A total of 1923 people from 617 laboratories were trained. Thirty-seven of these laboratories (6%) were re-enrolled in a subsequent SLMTA cohort. Eighteen per cent of the 617 laboratories were at the national level, 27% at regional or provincial levels, 38% at district or primary levels, 10% belonged to non-governmental, faith-based or private organisations, 5% were military laboratories and 2% were blood banks. Nearly all (98%) of these laboratories provide HIV-related services, such as HIV diagnosis, treatment monitoring, opportunistic infection or tuberculosis testing, and blood bank testing. Of these laboratories, 302 (49%) completed the SLMTA programme and conducted an exit audit, whilst the remaining 315 (51%) were still going through the programme at the time of this analysis.

Audit results
At the baseline audit, the mean score for all 617 SLMTA-enrolled laboratories was 39% (median 37%) and 84% received zero stars (i.e., score < 55%) on the SLIPTA five-star scale (Table 1). For the 302 laboratories that had completed the programme and conducted an exit audit, mean scores increased from 39% at baseline to 64% at exit (p < 0.001). Whilst 85% had received zero stars at baseline, only 30% remained at zero stars at exit (Figure 2).

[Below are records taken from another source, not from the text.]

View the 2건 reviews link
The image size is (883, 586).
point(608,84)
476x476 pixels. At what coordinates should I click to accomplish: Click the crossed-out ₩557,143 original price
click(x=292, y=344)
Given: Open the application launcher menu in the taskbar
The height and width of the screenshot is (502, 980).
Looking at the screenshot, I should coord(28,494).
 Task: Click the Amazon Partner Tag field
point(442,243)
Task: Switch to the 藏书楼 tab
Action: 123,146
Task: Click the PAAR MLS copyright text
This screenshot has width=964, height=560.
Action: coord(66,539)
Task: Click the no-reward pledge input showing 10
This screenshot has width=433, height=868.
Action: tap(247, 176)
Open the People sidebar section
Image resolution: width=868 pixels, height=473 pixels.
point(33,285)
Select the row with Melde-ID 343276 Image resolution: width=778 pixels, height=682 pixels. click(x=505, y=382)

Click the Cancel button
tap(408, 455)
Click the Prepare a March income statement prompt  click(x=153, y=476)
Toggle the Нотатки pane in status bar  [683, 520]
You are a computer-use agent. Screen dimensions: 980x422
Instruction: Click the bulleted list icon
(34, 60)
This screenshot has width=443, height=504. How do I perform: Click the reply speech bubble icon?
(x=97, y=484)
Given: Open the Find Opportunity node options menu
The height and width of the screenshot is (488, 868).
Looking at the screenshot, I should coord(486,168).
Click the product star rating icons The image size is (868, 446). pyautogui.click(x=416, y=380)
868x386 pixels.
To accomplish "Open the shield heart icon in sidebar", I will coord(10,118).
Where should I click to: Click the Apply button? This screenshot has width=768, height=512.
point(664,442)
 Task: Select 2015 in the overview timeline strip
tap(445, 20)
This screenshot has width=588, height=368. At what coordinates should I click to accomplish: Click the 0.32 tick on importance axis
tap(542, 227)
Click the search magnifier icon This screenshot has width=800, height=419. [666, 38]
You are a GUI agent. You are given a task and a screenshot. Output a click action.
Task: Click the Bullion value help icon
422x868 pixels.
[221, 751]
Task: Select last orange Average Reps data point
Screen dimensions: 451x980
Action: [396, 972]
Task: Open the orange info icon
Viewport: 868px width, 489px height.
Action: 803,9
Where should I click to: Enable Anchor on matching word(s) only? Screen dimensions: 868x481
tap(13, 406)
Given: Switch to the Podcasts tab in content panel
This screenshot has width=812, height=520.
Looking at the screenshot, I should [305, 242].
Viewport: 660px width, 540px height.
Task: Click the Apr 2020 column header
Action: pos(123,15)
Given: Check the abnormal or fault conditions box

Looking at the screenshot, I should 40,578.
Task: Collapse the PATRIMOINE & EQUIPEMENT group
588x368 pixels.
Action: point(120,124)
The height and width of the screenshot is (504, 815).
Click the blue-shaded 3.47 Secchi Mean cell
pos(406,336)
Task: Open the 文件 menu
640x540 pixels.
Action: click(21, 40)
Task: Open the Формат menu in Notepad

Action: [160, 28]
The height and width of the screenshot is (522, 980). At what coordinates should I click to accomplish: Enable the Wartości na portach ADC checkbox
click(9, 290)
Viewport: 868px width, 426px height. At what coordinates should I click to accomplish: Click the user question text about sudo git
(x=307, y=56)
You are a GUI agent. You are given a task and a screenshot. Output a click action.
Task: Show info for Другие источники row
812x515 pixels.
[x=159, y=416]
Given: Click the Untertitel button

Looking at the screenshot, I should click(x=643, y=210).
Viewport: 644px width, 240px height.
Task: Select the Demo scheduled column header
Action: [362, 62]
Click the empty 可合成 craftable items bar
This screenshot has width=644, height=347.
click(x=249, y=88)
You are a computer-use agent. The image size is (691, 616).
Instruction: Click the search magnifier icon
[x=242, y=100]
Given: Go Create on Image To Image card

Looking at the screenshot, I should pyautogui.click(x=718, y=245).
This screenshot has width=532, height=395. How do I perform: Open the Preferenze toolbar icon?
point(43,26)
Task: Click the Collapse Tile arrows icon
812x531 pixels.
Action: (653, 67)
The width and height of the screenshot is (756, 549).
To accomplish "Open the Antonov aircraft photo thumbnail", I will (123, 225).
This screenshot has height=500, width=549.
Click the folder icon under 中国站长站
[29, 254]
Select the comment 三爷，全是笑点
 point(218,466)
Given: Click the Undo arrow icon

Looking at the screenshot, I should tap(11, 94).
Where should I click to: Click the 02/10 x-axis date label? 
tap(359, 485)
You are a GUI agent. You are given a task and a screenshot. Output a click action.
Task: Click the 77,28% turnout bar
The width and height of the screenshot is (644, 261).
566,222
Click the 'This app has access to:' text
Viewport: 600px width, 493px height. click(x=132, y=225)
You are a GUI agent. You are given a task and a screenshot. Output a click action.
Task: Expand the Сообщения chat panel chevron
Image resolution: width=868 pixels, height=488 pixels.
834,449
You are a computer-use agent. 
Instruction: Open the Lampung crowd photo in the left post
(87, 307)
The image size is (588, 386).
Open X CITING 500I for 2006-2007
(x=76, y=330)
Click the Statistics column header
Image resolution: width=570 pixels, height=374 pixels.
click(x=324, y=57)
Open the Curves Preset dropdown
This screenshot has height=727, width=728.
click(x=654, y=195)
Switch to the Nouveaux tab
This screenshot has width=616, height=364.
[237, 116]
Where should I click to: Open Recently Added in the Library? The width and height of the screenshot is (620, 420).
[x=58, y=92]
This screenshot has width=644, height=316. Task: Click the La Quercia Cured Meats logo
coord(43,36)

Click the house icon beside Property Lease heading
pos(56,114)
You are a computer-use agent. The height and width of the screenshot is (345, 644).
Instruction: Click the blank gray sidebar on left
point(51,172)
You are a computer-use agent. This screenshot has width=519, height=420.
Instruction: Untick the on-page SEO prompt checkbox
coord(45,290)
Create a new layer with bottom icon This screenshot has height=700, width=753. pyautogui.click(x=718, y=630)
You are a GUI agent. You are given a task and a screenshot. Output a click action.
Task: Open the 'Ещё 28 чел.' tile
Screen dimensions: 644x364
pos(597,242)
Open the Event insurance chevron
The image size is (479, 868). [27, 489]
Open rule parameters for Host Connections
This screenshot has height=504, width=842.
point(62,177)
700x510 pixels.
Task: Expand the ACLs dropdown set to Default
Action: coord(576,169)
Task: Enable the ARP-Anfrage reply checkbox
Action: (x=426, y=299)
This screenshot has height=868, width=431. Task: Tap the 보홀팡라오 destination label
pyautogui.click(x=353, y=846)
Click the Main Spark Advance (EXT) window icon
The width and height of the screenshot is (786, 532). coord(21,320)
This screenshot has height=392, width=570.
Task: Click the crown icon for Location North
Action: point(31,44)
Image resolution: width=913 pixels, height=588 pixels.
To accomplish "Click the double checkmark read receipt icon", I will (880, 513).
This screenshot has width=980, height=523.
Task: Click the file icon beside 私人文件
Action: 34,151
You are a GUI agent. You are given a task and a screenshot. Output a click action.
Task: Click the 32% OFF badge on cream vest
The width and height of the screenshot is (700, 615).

FIGURE 2: Star levels at baseline and exit amongst the 302 laboratories completing the Strengthening Laboratory Management Toward Accreditation programme, 2010–2013. Results based on the Stepwise Laboratory Quality Improvement Process Towards Accreditation checklist baseline and exit audit scores.

The average improvement from baseline to exit audit was 25 percentage points over a mean programme duration of 16 months. Sixty-eight per cent of laboratories improved by at least one star, including 22% that increased by three or more stars. Although 32% of the laboratories did not increase their stars, 23% of these more than doubled their scores from baseline to exit. Improvements tended to be higher for laboratories with lower baseline scores. Those with a starting score below 25% had an average increase of 37 percentage points, whilst those with a starting score of 65% or higher had an average increase of nine percentage points (r = -0.49, p < 0.001) (Table 2).

TABLE 2: Improvement by baseline level based on the Stepwise Laboratory Quality Improvement Process Towards Accreditation checklist.

Baseline and exit scores and improvements were similar between the different types of laboratories (p > 0.05) (Figure 3). Amongst laboratories that had completed the SLMTA programme, the 132 laboratories implementing SLMTA in the first year (2010) had the same mean improvement as the 170 laboratories implementing SLMTA in 2011 to 2013 (24 percentage points).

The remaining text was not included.